Data items
----

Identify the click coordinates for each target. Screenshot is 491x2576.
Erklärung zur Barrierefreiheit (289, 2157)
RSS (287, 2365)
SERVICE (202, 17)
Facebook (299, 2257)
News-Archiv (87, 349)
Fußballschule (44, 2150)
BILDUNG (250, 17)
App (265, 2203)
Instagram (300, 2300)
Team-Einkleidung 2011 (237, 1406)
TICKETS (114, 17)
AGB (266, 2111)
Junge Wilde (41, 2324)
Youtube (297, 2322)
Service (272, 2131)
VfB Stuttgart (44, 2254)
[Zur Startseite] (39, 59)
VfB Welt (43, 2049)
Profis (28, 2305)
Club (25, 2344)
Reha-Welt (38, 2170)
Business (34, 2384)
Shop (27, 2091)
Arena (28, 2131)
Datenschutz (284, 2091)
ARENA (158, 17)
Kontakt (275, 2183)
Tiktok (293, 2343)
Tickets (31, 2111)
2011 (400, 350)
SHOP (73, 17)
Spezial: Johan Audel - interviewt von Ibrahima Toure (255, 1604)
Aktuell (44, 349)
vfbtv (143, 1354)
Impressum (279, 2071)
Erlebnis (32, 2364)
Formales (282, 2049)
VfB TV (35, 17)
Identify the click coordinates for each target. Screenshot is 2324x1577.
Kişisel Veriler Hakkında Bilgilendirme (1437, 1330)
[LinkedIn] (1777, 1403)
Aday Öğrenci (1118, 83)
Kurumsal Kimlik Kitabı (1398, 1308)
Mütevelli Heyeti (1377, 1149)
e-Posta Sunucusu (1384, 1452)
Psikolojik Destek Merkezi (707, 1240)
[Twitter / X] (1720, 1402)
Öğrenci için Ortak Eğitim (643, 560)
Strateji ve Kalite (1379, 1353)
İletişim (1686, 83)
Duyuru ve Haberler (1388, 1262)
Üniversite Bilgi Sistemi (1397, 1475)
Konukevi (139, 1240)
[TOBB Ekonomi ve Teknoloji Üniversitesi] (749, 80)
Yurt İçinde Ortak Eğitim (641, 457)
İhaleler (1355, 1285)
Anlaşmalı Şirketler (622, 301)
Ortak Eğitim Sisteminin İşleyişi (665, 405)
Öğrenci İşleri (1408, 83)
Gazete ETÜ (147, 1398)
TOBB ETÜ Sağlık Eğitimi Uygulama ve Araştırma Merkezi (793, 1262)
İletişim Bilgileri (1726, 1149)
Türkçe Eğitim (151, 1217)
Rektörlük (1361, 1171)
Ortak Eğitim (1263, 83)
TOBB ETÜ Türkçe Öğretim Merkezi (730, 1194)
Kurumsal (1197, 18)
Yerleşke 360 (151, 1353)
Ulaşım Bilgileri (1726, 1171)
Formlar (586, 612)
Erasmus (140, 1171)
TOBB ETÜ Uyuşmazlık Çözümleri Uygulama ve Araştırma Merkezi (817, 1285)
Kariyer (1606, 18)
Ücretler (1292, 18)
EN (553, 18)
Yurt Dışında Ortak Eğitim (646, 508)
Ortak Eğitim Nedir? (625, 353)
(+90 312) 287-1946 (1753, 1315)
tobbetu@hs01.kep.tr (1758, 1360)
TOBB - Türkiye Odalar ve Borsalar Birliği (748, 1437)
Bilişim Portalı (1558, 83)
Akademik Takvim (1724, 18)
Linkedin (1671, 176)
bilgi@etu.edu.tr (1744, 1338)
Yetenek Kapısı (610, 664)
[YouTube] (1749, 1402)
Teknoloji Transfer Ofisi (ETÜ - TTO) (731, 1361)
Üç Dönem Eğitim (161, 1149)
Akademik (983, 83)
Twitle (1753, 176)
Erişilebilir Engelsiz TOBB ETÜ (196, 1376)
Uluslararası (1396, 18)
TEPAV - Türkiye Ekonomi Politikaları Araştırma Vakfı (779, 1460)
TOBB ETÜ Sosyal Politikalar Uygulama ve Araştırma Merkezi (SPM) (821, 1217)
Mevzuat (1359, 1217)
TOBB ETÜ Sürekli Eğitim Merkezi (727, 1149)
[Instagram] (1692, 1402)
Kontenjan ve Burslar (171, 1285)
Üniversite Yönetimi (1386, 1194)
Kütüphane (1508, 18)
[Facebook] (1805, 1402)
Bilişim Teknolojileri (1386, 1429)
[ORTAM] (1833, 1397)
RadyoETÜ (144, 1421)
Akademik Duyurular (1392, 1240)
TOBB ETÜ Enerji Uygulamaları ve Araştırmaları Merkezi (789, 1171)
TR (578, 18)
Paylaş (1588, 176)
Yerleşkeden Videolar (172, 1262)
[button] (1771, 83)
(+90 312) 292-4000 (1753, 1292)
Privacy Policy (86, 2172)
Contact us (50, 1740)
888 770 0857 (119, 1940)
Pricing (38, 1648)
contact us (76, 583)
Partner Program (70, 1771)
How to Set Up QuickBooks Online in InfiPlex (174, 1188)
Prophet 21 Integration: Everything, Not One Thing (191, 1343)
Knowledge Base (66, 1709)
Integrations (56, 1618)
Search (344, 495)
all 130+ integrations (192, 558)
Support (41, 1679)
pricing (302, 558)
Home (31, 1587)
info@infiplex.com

----

PROBLEM REQUIREMENTS: Above are the records. Identify each line that contains the word "Türkiye".

RESPONSE BOX:
TOBB - Türkiye Odalar ve Borsalar Birliği (748, 1437)
TEPAV - Türkiye Ekonomi Politikaları Araştırma Vakfı (779, 1460)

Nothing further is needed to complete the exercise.